Noam Chomsky: Are there ways of studying self-deception?

Robert Trivers Yes, there was a brilliant study by [Ruben] Gur and [Harold] Sackeim, about 20 years ago—which was a very difficult one to do then, you could do it much more easily now—based on the fact that we respond to hearing our own voice with greater arousal than we do to hearing another human's voice. In both cases we show physiological arousal—galvanic skin response is one such measure. There's twice as big a jump if you hear your own voice.

Now, what you can do is have people matched for age and sex, read the same boring paragraph from Thomas Kuhn's "Structure of Scientific Revolution," chop it up into two, four, six and 12 second segments, and create a master tape where some of the time they're hearing their own voice, but a lot of the time they're not.

Then they've got to press a button indicating if they think it's their own and a second button to indicate how sure they are. But meanwhile they have the galvanic skin response.

Now they discovered two interesting things. First of all, some people denied their own voice some of the time but the skin always had it right. Some projected their own voice some of the time, the skin always had it right.

The deniers denied the denial, but half the time, the projectors were willing to admit afterwards that they thought they'd made the mistake of projection.

NC: What do you think the reason for that is?

RT: The difference between the projectors and the deniers? Well, I don't have a good way of putting it, Noam, but to me when you want to deny reality, you've got to act quickly and get it out of sight. The deniers also showed the highest levels of galvanic skin response to all stimuli. It's like they were primed to do it. And inventing reality is a little bit more of a relaxed enterprise I suppose.

NC: It's not as threatening.

RT: Yes, something like that. The final thing Gur and Sackeim showed was that they could manipulate it. Psychologists have lots of devices for making you feel bad about yourself, and one of them is just to give you an exam. They did this with university students. Then they told half of them, you did lousy, and half of them, you did well.

And what they found was that those who were made to feel badly about themselves started to deny their own voice more, while those who were feeling good started hearing themselves talking when they weren't. Now since we didn't evolve to hear our voice on a tape recorder, we have to interpret here. But it's like self-presentation is contracting on your failure and expanding on your success.

But back to your question, among animals, birds in particular have been shown to have the same physiological arousal that humans do—arousal to their own species song, and more arousal to their particular voice.

NC: So higher for their species and still higher for themselves?

RT: Exactly.

NC: Is there any kin effect?

RT: That's a good question, and I don't know the answer. In general, kin relations in birds are poorly developed—they often don't even nest next to their relatives.
But in principle I thought you could run a Gur and Sackeim experiment on birds, where pecking could substitute for pushing the button on the computer. You would train them in a reward system to peck when they recognize their own song.

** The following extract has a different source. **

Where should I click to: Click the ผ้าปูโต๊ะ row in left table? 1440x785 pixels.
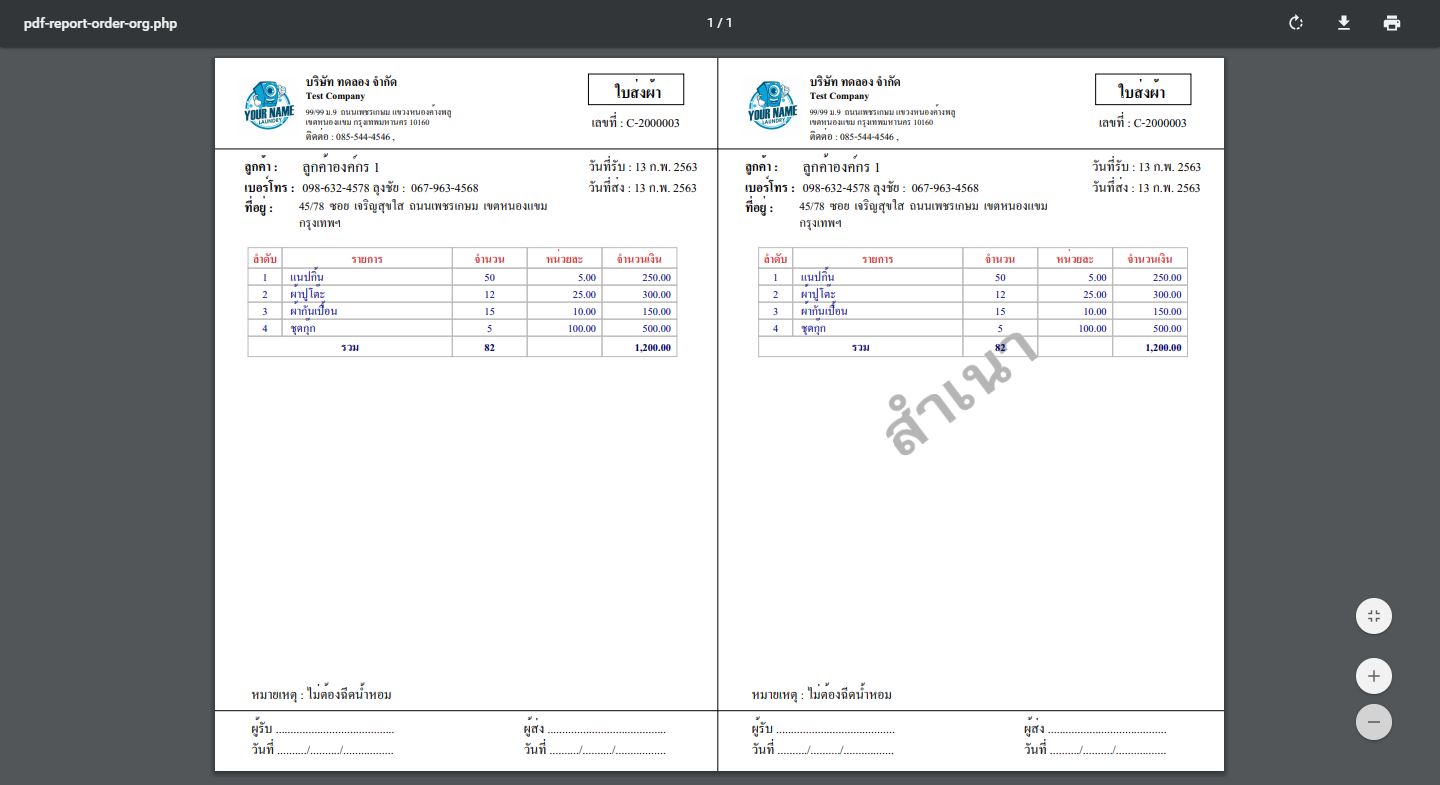307,294
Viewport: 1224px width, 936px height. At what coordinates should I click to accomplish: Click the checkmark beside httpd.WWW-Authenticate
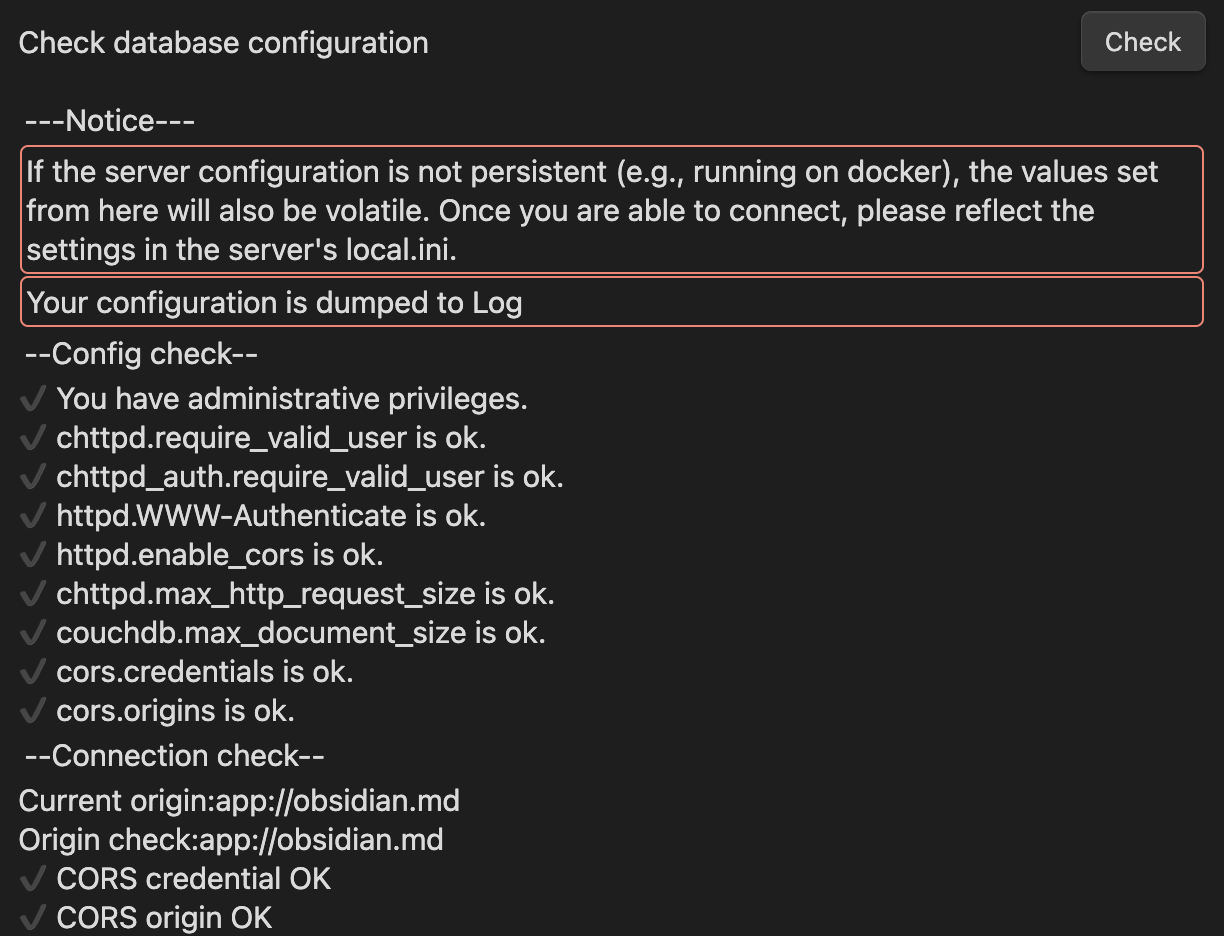pyautogui.click(x=33, y=517)
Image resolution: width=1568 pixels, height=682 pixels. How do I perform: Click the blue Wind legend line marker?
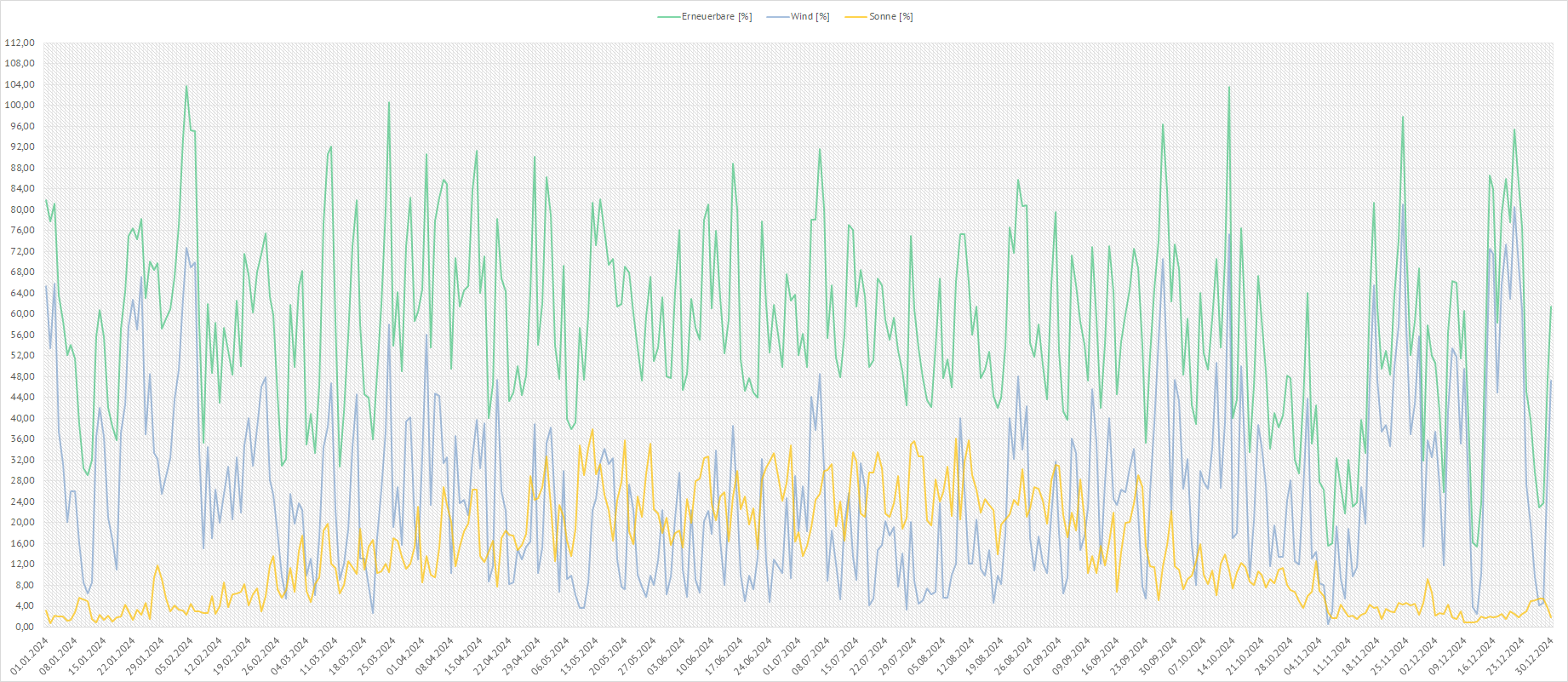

NC: So how do you get to self-deceit from this?

RT: Well, you would manipulate them once again by, for example, subjecting some birds to negative experiences like losing fights, which you could rig by matching them with animals that are somewhat larger than them. And similarly, others would get to win fights. And then you could see if there's a tendency to deny self.

NC: You might be interested in a book that's coming out by a very smart guy, James Peck, a Sinologist, who has a book coming out called Washington's China, in which he does a very in-depth analysis of the National Security culture. It's about the imagery of China that was constructed in Washington.

He went through the National Security Council literature, background literature and so on, and he does both an analysis of content and a psychological analysis. I was reminded of it the whole time you were talking.

Information is often somewhere in the organism; it's just well-hidden, down in the unconscious. And it's often inaccessible because you build up firewalls against it.

What he says is that there are elaborate techniques of self-deception to try to build a framework in which we can justify things like, say, invading or overthrowing the government of Guatemala, on the basis of some new objective. And it's done by making everything simple. You have to make it clearer than the truth.

RT: Right.

NC: And as this picture gets created internally and built up by each group of National Security staffers, it becomes like a real fundamentalist religion, showing extraordinary self-deceit. And then you end up with the Cheneys and the Rumsfelds.

RT: I've been appalled lately when I pass a newsstand and there's some article, "China, the Next Threat," saying, "Now we've got to mobilize all our energy against China"—and they're talking military.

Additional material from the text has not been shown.